Accepting denials and underpayments as the status quo is one of the most common reasons why practices struggle to remain profitable. Without a focused strategy to analyze payer reimbursement—and dive into the root causes of any problems—practices run the risk of leaving money on the table, and that’s no way to run a business, says Sandra Jacobs, founder and CEO of Jacobus Consulting in Irvine, CA.
Many practices claim they don’t have the time or staff to oversee payment accuracy, but that’s usually not true, says Jacobs. “Practices do have the staff to do this. They just need to put a strategic plan in place to do it,” she adds.
Making Payment Analysis a Priority
Why is it important to analyze payer reimbursement today—in a predominantly fee-for-service world?
It helps lay the foundation for payment analysis as the healthcare industry continues to pivot toward value-based payments, says Jacobs. “With value-based payments, you should know what to expect and have an action plan in place for responding when you don’t get paid this amount,” says Jacobs.
Analyzing payer reimbursement ensures practices are paid correctly for every service they provide. “You want to legitimately maximize reimbursement for your practice,” she adds. “Every time you’re not being paid correctly, you really diminish the ability of your practice to grow and thrive. You start to operate within a margin that inhibits you from expanding.”
Practices that take the time to analyze their reimbursement—and fight denials and underpayments, when appropriate—may even find that payers ultimately become more communicative and open to corrective action, says Jacobs. “If your payer knows that you follow your denials, look at your underpayments, and fight for every penny, the payer representative treats you differently,” she says. “They take your call. They see that you have a focus and strategy for getting paid the right way.”
3 Tips to Analyze Payer Reimbursement
Jacobs provides the following three tips to help practices analyze their reimbursement:
1. Recruit a staff member to focus on payment trends.

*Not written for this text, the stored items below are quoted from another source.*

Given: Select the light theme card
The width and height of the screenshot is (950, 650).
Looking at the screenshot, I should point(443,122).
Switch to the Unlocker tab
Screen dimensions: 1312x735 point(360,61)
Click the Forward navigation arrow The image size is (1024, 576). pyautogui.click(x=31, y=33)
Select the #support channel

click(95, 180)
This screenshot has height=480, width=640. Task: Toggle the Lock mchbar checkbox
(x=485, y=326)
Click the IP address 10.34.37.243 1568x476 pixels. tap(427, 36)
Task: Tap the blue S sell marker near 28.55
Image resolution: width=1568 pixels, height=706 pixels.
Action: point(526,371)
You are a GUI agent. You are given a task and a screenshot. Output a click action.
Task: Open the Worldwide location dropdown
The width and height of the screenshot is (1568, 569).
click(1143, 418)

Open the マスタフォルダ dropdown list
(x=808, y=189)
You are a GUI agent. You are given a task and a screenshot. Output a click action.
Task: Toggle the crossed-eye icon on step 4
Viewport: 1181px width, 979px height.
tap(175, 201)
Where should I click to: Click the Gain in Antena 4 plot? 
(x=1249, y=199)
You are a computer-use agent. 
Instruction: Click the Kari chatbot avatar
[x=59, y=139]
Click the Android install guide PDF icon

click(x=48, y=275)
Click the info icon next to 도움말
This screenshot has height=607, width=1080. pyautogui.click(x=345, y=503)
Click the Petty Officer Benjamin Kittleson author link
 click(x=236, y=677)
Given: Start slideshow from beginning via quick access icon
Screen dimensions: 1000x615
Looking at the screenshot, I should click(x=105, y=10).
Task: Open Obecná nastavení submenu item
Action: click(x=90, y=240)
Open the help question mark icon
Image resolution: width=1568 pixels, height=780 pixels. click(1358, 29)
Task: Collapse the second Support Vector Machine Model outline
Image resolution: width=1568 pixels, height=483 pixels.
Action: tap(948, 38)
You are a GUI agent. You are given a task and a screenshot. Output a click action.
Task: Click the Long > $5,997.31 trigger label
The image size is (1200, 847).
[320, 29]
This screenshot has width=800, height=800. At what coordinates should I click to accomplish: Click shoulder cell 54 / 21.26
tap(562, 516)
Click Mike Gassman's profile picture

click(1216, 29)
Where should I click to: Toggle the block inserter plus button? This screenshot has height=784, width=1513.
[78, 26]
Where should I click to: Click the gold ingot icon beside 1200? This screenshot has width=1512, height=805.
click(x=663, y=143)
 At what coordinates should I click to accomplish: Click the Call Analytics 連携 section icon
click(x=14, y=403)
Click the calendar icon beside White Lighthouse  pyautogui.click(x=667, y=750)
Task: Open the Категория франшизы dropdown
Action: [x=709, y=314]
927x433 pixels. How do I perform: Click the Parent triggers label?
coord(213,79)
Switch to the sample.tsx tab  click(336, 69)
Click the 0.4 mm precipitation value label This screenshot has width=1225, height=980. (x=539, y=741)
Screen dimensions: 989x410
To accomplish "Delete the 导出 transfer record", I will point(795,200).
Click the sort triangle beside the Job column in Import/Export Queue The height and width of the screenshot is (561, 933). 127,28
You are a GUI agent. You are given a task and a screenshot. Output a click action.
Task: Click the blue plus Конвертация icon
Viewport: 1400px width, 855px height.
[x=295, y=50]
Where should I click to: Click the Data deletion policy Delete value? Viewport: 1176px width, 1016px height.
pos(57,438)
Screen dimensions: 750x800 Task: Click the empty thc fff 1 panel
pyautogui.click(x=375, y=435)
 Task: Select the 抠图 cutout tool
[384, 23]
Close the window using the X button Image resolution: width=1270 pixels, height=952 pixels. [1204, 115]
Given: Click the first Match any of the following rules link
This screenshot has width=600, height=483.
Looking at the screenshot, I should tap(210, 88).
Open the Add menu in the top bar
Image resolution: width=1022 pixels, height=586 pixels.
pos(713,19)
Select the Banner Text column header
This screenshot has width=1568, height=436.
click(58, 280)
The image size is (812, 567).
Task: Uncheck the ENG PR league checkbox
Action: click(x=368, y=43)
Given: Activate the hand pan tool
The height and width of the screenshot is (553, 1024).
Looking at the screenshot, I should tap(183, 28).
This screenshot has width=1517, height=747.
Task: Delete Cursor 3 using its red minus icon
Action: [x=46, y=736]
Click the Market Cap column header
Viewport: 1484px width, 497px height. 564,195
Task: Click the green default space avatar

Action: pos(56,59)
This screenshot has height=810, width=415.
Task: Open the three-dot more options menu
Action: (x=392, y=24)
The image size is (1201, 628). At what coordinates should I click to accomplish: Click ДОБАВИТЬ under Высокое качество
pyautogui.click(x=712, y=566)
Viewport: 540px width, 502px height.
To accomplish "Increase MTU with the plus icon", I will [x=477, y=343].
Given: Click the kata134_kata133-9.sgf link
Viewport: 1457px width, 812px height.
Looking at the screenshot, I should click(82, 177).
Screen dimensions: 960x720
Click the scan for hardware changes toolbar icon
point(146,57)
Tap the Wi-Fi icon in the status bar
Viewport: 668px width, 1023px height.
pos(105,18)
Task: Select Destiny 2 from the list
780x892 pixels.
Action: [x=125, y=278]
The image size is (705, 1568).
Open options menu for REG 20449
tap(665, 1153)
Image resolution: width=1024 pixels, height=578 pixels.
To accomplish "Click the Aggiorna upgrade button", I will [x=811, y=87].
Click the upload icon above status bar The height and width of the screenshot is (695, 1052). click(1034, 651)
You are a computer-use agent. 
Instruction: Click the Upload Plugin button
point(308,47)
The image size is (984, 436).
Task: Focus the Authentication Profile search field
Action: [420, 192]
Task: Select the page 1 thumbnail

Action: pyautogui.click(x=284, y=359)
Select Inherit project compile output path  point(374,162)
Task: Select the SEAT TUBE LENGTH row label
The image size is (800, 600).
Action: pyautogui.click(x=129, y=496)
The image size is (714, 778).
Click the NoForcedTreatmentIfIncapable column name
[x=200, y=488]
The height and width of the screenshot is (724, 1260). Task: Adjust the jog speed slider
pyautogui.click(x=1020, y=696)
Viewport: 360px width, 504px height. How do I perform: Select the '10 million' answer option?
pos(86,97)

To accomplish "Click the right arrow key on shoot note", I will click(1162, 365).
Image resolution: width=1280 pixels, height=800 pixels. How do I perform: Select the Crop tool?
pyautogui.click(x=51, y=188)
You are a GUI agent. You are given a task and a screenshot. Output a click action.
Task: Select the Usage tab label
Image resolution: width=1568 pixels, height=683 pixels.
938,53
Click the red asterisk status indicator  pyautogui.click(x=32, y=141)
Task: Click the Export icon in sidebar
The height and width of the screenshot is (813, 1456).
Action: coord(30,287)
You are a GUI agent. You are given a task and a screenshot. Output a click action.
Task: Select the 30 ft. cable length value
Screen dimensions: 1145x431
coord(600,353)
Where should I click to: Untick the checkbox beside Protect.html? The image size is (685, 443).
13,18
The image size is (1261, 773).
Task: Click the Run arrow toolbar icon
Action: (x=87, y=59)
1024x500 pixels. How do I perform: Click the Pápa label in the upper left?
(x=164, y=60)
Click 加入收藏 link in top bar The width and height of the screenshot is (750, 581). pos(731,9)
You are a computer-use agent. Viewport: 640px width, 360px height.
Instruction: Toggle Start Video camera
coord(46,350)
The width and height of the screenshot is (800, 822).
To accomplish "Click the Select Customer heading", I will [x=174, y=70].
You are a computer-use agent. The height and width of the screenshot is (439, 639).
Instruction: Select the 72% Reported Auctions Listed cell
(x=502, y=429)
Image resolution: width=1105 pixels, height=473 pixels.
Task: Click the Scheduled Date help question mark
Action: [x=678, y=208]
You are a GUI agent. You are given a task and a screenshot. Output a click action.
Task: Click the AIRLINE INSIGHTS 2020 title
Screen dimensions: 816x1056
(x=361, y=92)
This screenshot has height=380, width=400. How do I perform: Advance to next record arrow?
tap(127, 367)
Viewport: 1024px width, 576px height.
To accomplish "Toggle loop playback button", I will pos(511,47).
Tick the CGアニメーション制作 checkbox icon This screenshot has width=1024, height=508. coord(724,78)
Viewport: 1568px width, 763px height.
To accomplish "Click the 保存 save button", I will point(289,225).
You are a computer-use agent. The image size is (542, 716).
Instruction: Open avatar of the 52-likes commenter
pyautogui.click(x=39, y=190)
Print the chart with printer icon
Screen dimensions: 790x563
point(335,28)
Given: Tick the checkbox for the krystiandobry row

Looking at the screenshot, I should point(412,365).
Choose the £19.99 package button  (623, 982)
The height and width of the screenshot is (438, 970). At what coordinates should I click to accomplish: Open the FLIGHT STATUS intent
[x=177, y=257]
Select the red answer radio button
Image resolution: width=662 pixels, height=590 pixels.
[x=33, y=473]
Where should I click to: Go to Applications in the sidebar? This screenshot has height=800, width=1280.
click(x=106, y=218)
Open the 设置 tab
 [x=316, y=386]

This individual—likely a coder or biller—can review the practice’s top 10 codes (by volume) per payer per month for six months, says Jacobs. Ask these questions: What should the practice have been paid according to its payer contract? What was the practice actually paid? Is there a discrepancy? If so, why?
“This gives you some data to understand what’s being denied, what’s being underpaid, and what’s the root cause,” she adds. “You need this information before putting processes and procedures in place. Otherwise, you could be focusing on the wrong spot.”
Practices may find it helpful to purchase contract management software to identify these payment gaps more easily, says Jacobs. However, they can also perform this type of analysis manually using a contract matrix to identify reimbursement trends with the overarching goal of bringing these trends to the payer’s attention and/or fixing processes internally. Click here to download a sample contract matrix that includes two tabs—one for payer-specific payment provisions and another to help practices analyze payments monthly.
2. Know why claims are denied.
Some practice management vendors offer robust billing analytics to help practices understand the root of the denials, but some practices may need to do this manually by analyzing the claim adjustment reason code (CARC) and remittance advice remark code (RARC) that are included in each transaction, says Jacobs. Payers—particularly local Medicaid and Medicaid managed plans—may also use their own non-official reason codes. When these codes aren’t readily available on the payer’s website, practices should call them to obtain the list, she adds. “If you really narrow it down to your practice and what you do, you can learn your payer codes pretty easily,” says Jacobs.
3. Don’t let underpayments fall through the cracks.
Underpayments are tricky because there are no associated reason codes, she says: “With underpayments, you get paid, but you don’t know whether the payment is accurate. This is where I see a lot of practices lose money.”
Jacobs says underpayments typically occur because a coding error, a fee schedule misalignment, or both. For example, with coding, practices may incorrectly report a level 3 evaluation and management (E/M) code even though the documentation actually supports a level 4 E/M code. With fee schedule misalignments, payers may neglect to update their adjudication systems to reflect new codes and updated relative value units effective January 1. “I’ve seen a lot of practices lose money between January 1 and February 28,” says Jacobus.
Ultimately, practices should strive to prevent denials and underpayments proactively rather than manage and address them retrospectively, says Jacobs. This requires a team approach that emphasizes the importance of data integrity and coding compliance—a process redesign that takes some effort but is certainly well worth it in the long-run.